--- Information supplied ---
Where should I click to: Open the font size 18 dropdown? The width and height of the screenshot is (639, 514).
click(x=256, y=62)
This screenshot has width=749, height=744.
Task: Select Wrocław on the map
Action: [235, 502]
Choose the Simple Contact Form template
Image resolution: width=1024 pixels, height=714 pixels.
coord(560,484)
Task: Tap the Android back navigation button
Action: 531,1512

--- Directions for this task ---
The entries above must be retyped exactly, down to the last character.

--- Output for this exercise ---
Where should I click to: Open the font size 18 dropdown? The width and height of the screenshot is (639, 514).
click(x=256, y=62)
This screenshot has width=749, height=744.
Task: Select Wrocław on the map
Action: [235, 502]
Choose the Simple Contact Form template
Image resolution: width=1024 pixels, height=714 pixels.
coord(560,484)
Task: Tap the Android back navigation button
Action: 531,1512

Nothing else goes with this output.